Il consiglio è anche consapevole della spinta che il costruzione della squadra dopo il covid, quando le squadre avevano bisogno di ritrovarsi. “È un boom; soprattutto per lavorare sulla cultura aziendale, sulla gestione e sulla coesione”, aggiunge. “Tutto ciò che è esperienziale è in forte espansione e tutte le aziende lo stanno introducendo”, afferma.
Paella con Carlos Torres
BBVA è chiaro al riguardo. E anche se ciascuno dei 25 paesi in cui si trova la banca ha la propria essenza e si riunisce attorno alle tipiche celebrazioni nazionali, l’entità organizza una volta all’anno un team building globale che serve a lavorare sulla cultura aziendale, spiega Inma Catalá, la vostra responsabile globale di cultura e impegno. Uno qualsiasi dei 7.200 dipendenti potrebbe trovare Carlos Torres mentre mangiava una delle cinque enormi paella prodotte a BBVA City.

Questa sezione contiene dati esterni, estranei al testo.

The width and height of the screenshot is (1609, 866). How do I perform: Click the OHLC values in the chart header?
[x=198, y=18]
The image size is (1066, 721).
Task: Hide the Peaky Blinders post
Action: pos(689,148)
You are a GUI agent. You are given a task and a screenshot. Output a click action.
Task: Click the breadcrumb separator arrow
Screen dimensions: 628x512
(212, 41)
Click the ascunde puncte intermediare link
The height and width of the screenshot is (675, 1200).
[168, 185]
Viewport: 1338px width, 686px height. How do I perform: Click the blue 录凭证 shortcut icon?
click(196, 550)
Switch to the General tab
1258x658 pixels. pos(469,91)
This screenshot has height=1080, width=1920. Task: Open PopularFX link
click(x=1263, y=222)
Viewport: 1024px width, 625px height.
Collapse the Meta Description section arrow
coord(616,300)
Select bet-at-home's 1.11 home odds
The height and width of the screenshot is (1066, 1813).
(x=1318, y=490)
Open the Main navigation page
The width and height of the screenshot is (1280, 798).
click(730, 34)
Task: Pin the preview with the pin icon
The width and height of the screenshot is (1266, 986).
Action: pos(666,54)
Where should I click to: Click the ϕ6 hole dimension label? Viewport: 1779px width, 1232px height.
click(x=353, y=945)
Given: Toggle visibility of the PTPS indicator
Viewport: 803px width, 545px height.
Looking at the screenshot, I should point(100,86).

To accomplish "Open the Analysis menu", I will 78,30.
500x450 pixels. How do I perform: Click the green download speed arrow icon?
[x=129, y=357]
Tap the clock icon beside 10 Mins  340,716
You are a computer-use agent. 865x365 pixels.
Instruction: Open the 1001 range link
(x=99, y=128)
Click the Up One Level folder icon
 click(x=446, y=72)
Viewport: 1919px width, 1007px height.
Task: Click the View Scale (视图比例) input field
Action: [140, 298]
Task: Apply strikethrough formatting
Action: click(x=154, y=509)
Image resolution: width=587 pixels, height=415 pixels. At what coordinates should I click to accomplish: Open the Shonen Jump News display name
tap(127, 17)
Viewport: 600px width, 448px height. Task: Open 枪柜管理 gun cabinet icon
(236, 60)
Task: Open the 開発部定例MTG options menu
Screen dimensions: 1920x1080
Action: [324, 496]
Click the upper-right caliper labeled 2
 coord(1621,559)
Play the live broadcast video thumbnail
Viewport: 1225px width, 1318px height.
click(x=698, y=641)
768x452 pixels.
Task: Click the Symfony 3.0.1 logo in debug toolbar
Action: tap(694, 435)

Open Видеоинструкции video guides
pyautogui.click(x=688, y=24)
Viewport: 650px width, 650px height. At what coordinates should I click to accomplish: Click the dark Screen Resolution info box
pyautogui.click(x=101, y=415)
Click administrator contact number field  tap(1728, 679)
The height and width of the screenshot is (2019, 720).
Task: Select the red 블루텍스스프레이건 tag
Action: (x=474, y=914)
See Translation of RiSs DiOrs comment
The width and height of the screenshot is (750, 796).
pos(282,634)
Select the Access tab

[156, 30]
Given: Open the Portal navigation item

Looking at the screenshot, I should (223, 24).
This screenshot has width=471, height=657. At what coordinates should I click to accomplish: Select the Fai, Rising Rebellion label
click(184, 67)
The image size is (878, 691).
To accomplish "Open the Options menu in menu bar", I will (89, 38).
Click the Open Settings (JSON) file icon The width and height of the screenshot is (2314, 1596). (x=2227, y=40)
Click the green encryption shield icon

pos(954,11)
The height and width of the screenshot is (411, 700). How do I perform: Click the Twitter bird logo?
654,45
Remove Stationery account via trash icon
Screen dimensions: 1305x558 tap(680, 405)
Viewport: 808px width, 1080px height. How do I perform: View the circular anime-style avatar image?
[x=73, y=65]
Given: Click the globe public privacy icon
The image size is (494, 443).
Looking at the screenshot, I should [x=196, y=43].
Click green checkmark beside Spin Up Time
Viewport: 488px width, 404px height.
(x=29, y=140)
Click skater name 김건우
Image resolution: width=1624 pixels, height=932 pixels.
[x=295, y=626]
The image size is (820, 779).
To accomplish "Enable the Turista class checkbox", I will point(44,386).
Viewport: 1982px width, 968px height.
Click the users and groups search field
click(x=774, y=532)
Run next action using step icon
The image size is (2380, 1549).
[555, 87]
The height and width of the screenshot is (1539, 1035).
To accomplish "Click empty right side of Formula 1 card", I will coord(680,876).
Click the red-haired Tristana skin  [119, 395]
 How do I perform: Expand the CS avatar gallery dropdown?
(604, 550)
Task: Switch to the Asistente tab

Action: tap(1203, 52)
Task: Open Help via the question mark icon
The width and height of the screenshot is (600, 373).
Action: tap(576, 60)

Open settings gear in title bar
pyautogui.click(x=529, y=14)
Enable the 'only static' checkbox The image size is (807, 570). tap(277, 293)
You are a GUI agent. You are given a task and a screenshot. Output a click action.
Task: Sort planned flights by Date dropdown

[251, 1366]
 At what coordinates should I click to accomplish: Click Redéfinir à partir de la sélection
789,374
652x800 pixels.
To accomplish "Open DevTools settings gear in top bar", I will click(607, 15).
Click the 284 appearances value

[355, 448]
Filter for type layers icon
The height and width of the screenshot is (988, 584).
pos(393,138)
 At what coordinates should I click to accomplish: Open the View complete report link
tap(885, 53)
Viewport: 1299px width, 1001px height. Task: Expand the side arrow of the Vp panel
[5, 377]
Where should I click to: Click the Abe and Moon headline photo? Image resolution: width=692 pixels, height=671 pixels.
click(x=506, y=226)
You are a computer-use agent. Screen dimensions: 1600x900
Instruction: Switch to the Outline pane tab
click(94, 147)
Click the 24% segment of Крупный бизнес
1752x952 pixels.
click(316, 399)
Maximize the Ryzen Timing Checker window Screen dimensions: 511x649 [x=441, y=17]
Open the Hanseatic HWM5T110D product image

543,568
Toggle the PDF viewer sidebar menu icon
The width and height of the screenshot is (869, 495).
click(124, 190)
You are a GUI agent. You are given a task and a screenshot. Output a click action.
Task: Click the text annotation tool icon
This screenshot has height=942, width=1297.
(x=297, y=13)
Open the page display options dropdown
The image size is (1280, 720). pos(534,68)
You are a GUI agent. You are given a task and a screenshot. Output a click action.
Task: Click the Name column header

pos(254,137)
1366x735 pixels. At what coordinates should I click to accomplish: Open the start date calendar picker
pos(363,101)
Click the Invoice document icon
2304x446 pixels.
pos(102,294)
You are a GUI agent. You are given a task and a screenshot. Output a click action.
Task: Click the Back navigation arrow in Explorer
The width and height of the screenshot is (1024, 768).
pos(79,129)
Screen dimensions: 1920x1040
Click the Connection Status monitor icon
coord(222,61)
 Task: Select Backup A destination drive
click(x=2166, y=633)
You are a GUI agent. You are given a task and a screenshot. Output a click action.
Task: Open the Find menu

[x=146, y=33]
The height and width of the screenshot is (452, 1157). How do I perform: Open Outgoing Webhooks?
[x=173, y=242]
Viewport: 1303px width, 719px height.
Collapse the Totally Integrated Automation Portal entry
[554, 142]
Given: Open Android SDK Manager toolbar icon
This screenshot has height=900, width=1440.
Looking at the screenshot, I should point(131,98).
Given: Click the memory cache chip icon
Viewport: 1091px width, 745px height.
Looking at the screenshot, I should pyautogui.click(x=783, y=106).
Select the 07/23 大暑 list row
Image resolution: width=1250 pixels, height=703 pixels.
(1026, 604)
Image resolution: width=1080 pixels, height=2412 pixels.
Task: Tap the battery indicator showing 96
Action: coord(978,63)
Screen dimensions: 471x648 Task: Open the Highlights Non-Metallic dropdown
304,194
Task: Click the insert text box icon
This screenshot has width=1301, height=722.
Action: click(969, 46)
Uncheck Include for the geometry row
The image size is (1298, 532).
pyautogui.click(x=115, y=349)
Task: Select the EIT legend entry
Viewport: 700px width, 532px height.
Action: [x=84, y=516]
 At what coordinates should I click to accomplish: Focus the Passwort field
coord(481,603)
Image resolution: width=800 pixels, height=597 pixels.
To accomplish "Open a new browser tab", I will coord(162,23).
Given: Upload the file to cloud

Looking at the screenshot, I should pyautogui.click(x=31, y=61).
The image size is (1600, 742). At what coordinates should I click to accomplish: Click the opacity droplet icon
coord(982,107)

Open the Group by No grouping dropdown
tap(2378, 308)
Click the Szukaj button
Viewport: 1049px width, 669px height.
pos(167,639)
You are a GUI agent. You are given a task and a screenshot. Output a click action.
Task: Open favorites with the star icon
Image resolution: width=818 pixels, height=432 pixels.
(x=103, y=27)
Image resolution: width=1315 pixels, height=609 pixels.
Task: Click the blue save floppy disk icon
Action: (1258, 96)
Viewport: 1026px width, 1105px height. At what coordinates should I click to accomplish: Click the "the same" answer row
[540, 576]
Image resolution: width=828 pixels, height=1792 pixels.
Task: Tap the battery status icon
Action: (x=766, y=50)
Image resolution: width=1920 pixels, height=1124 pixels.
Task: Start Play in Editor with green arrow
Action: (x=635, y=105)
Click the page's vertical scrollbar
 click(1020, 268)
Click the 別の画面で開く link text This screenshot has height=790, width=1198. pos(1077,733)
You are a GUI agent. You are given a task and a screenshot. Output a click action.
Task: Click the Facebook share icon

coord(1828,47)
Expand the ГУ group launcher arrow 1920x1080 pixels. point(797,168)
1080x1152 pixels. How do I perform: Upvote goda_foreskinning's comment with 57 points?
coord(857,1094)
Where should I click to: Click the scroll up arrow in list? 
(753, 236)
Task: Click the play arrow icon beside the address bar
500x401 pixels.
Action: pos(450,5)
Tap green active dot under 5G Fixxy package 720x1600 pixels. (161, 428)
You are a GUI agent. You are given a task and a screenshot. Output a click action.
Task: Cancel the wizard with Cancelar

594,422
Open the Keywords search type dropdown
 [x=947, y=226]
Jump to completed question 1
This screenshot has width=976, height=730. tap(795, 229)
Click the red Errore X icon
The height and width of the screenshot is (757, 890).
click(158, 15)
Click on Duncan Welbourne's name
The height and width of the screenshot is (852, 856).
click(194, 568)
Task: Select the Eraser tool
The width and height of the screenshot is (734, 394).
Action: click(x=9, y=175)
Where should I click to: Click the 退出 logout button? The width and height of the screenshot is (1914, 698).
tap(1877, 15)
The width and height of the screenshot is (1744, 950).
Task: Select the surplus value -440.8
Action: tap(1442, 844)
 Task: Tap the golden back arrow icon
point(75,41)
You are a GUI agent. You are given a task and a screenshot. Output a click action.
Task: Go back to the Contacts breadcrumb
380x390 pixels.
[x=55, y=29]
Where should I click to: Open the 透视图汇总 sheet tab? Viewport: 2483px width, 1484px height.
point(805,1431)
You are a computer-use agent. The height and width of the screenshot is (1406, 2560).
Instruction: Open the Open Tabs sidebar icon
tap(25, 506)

Hanno anche lavorato allo scopo attraverso un gioco di domande inventato tipo Monopoli in modo che i lavoratori possano conoscersi. “Il 97% vuole ripetere l’esperienza”, aggiunge Catalá, che garantisce che metodologie come queste colleghino la forza lavoro. “Sono un fan. Crediamo fermamente che connettendosi e divertendosi con i tuoi colleghi crei una squadra. Non è una spesa, è un investimento”.
Nuria Nieto, direttrice delle risorse umane della RBI (Burger King, Tim Hortons…), che ha utilizzato spesso il team building, ora lo fa in modo più estensivo per sviluppare i suoi dipendenti, che appartengono a generazioni diverse. “I giovani sono molto relazionali e impazienti. “Non sono interessati alla formazione tradizionale, ecco perché cerchiamo di realizzare abiti su misura”. Prima della pandemia l’obiettivo era la gestione della squadra; ora, la co-creazione, spiega.